昨年度に引き続き、本年も全5回で、情報処理技術者試験 データベーススペシャリスト試験(以下、DB試験)の対策講座を連載します。

連載のねらい

本連載のねらいは、

これからデータベーススペシャリスト試験(以下、DB試験)を受験する方が最小限の努力で合格するためのノウハウを伝授すること

です。孫子の兵法として、「彼を知り己を知れば百戦殆うからず」とあります。過去問題を解く(彼を知り)ことで、自身の強みや弱みを把握でき(己を知れば)、試験当日に向けて弱みを克服することで、試験合格への道が開けてきます。私がお勧めするのは、過去3年間の過去問題を解いて、正答を導けなかった箇所(分野)を重点的に学習することです。

連載のテーマ

各回の解説内容は、以下の通りです。

第1回:平成29年度午後Ⅰ試験問1の解説
第2回:平成29年度午後Ⅰ試験問2の解説
第3回:平成29年度午後Ⅰ試験問3の解説
第4回:平成29年度午後Ⅱ試験問1の解説
第5回:平成29年度午後Ⅱ試験問2の解説

本連載では平成29年度の午後試験について解説しますので、過去問題を解いた上で(DB試験の過去問題はこちら)本連載の記事をご覧ください。なお、DB試験の概要や合格のテクニックについては昨年度の連載記事をご覧ください。

平成29年度DB試験の試験別合格率

平成29年度のDB試験の試験別受験者数と合格者数、合格率は以下の通りです。午前試験に比べ、午後試験の合格率が低くなっています。午前試験は、応用情報処理技術者試験や高度試験の知識、およびDB試験の午後試験の知識があれば合格できると考えられます。

午後Ⅰ試験の概要

午後Ⅰ試験の過去3年分の出題テーマは以下の通りです。

午後Ⅰ試験では3問中2問を選択し、90分で解答しなければなりません。問題の選択時間や解答の確認時間を考慮し、1問35分で解答することを目指しましょう。

平成29年度午後Ⅰ試験問1に挑戦!

それでは、平成29年度午後Ⅰ試験問1に挑戦してみましょう。問題文はこちらからダウンロードしてください。また、解答用紙はこちらに用意しました。解答例はこちらをご覧ください。

設問1の解説

(1)候補キー
候補キーを見つける際には、以下の内容に注目します。

  1. 関係スキーマに含まれる属性に含まれる「エンティティ名+番号」「エンティティ名+ID」といった、候補キーになりそうな語句
  2. 問題文や主な属性とその意味・制約の中に含まれる「一意」「一つの」など、識別に該当する語句

1.に該当する、図4の関係「電子会議投稿」の属性を見ると、「電子会議投稿番号」のように、単一属性で候補キーになりそうな属性は見つかりません。その代わり、「電子会議番号」と「投稿番号」という属性があることから、この2つの属性が複合キーになりそうです。

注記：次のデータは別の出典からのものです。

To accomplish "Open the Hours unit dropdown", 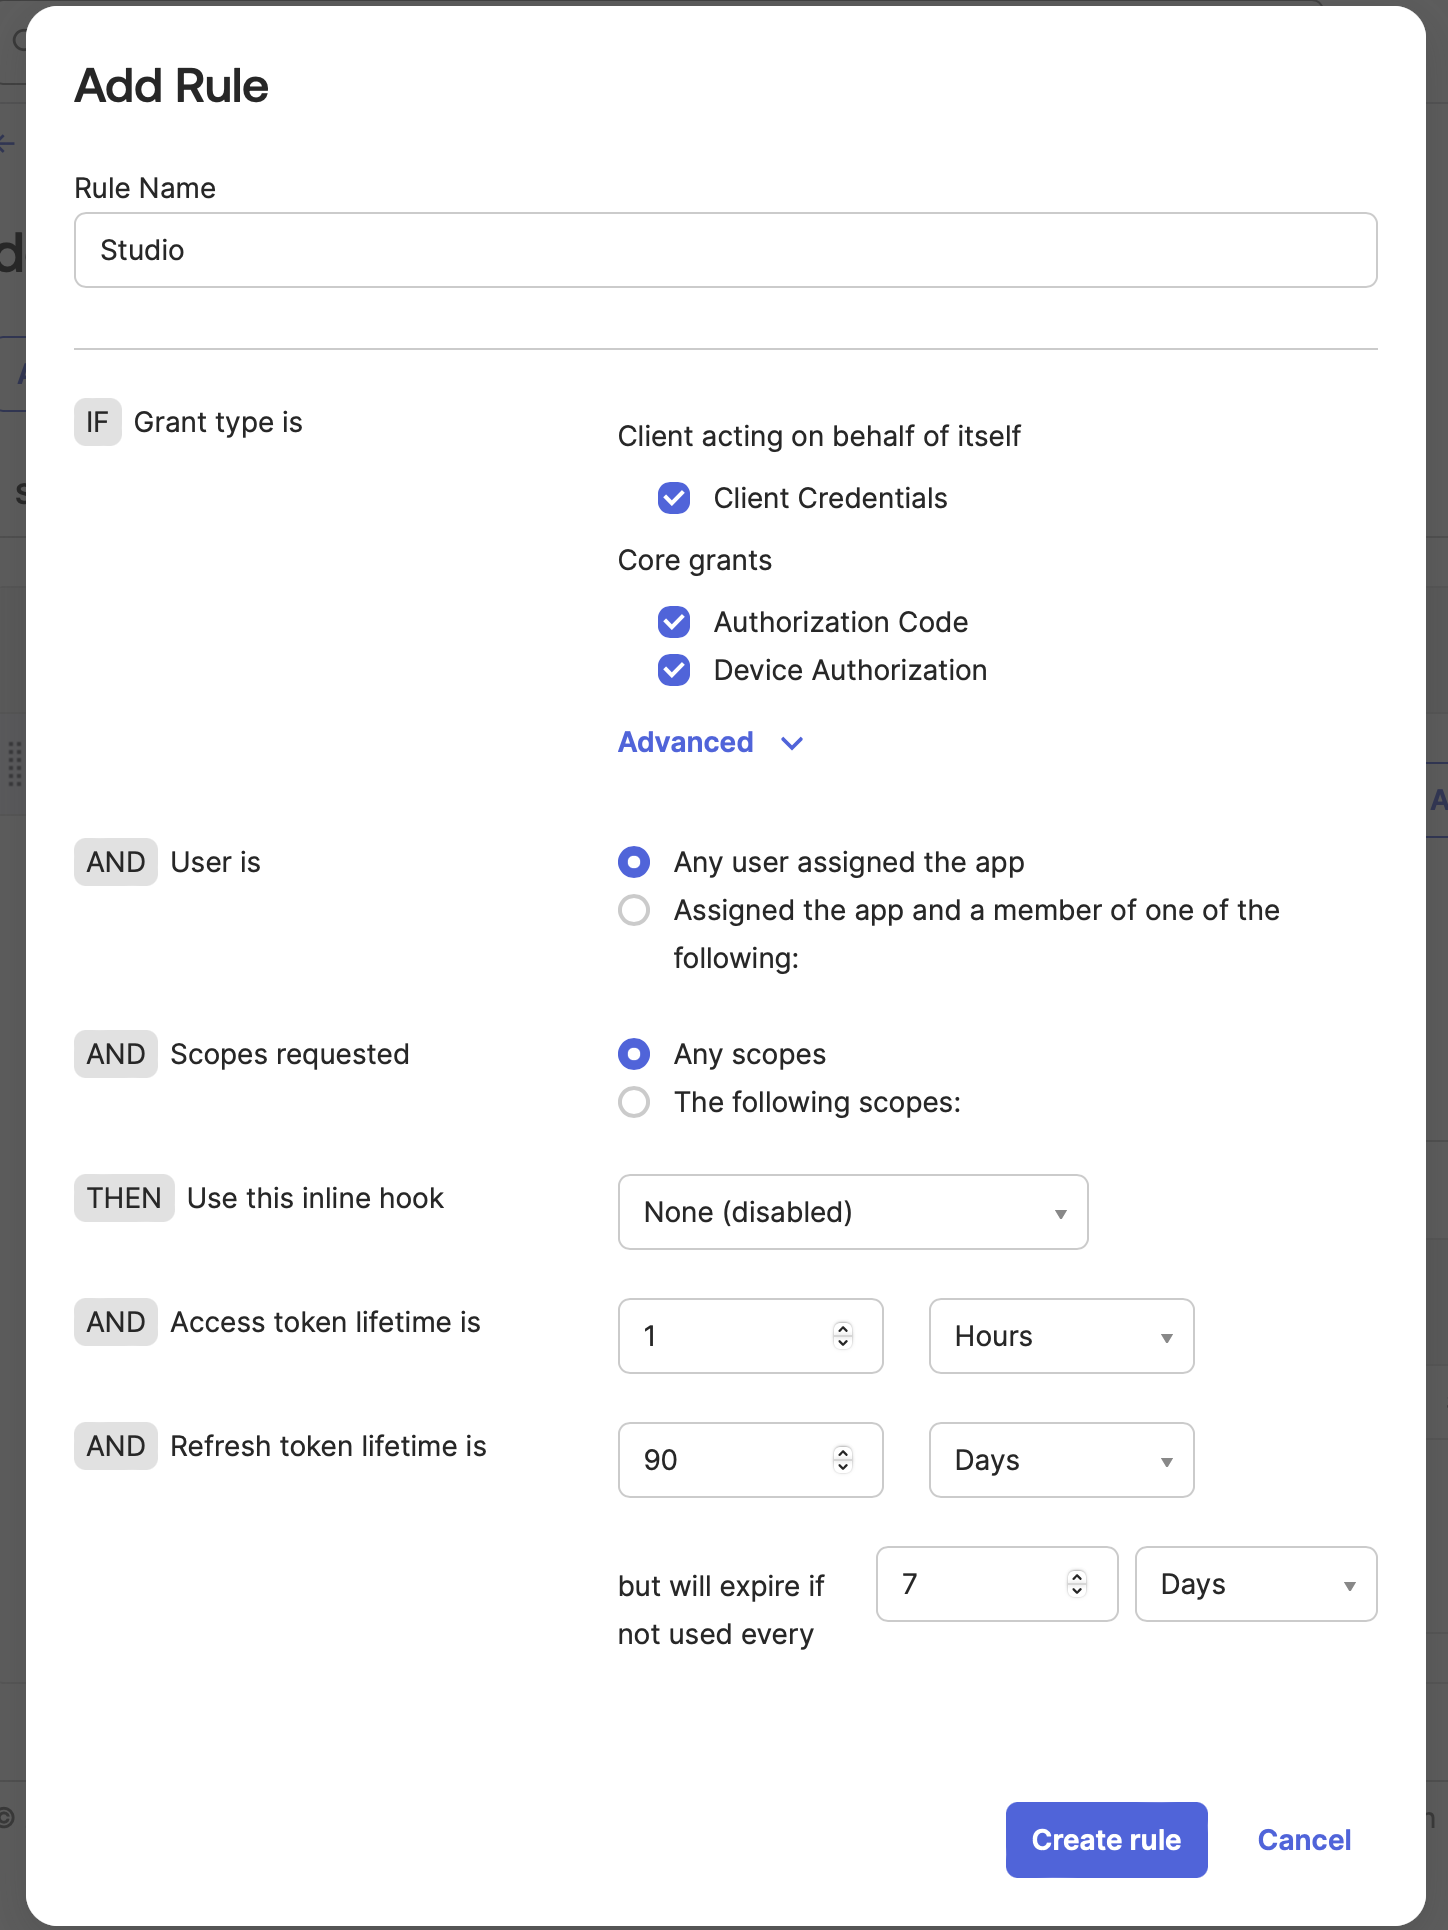I will click(x=1060, y=1336).
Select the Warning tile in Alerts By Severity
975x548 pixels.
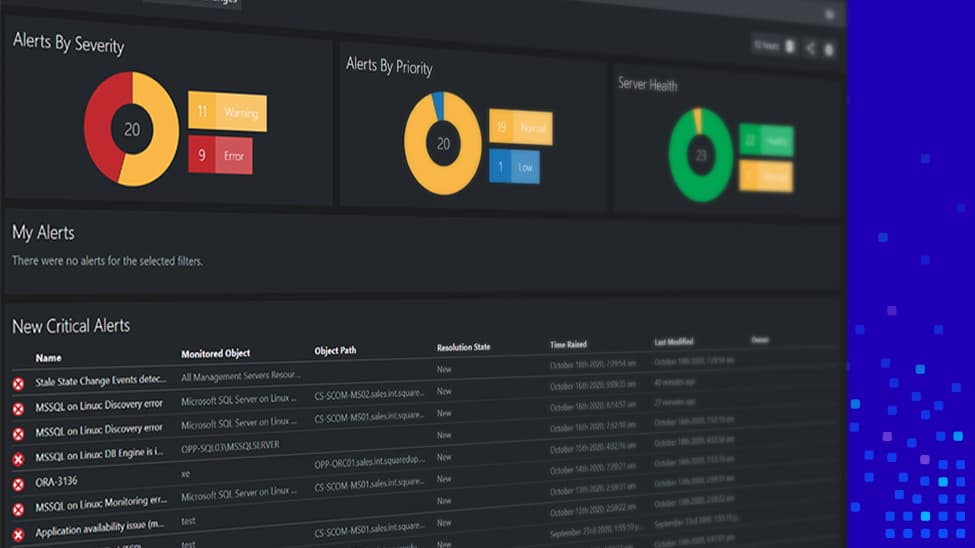coord(228,112)
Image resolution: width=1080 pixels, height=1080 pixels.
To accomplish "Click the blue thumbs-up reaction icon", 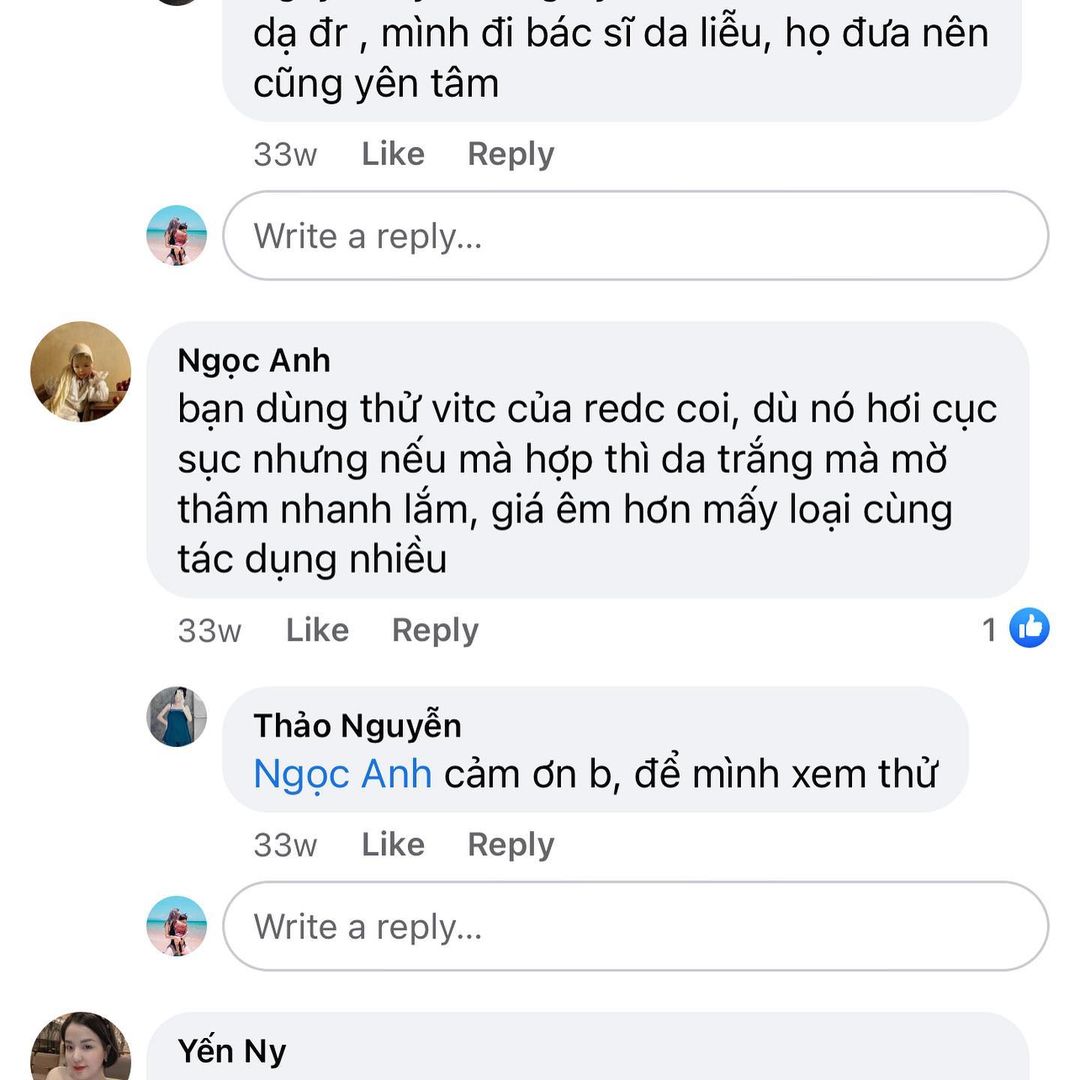I will tap(1029, 629).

次に、2.に取り組みます。表1を見ると、属性名「投稿番号」の意味・制約に「電子会議番号との組合せで投稿を一意に識別する番号」と記載されています。やはり、{電子会議番号,投稿番号}が候補キーでした。そして、〔GWの主な機能〕3.コミュニケーション機能(4)にある「電子会議は,いずれか一つの分野に属し,分野ごとに定められた表示順に従って一覧表示される」より、電子会議は分野と表示順の組合せで識別できます。したがって、{電子会議番号,投稿番号}のうちの「電子会議番号」を「分野番号,表示順」に置き換えた、{分野番号,表示順,投稿番号}も候補キーです。他に候補キーに該当する属性の組がないことから、解答は「{電子会議番号,投稿番号},{分野番号,表示順,投稿番号}」です。

(1)部分関数従属性
図4の関係「電子会議投稿」の属性と〔GWの主な機能〕3.コミュニケーション機能(2)にある「電子会議には,例えば“プロジェクタの利用について”などの議題が定められる」、さらには、表1の属性「電子会議番号」の意味・特性「電子会議を一意に識別する番号」と「議題」の意味・特性「電子会議のタイトル」より、属性「議題」は候補キー{電子会議番号,投稿番号}の一部である電子会議番号に部分関数従属しています。したがって、部分関数従属性の有無は「あり」、部分関数従属性の解答は「電子会議番号→議題」です。

(1)推移的関数従属性
図4の関係「電子会議投稿」の属性と表1「主な属性とその意味・制約」の属性「分野番号」の意味・特性「分野を一意に識別する番号」、および「分野名」の意味・特性「分野の名称」より、属性「分野名」は「分野番号」に関数従属しています。また、候補キーの解答から、「電子会議番号→分野番号」が成り立ちますが、「分野番号→電子会議番号」は成り立ちません。以上のことから、関数従属性として「電子会議番号→分野番号→分野名」が成り立ちます。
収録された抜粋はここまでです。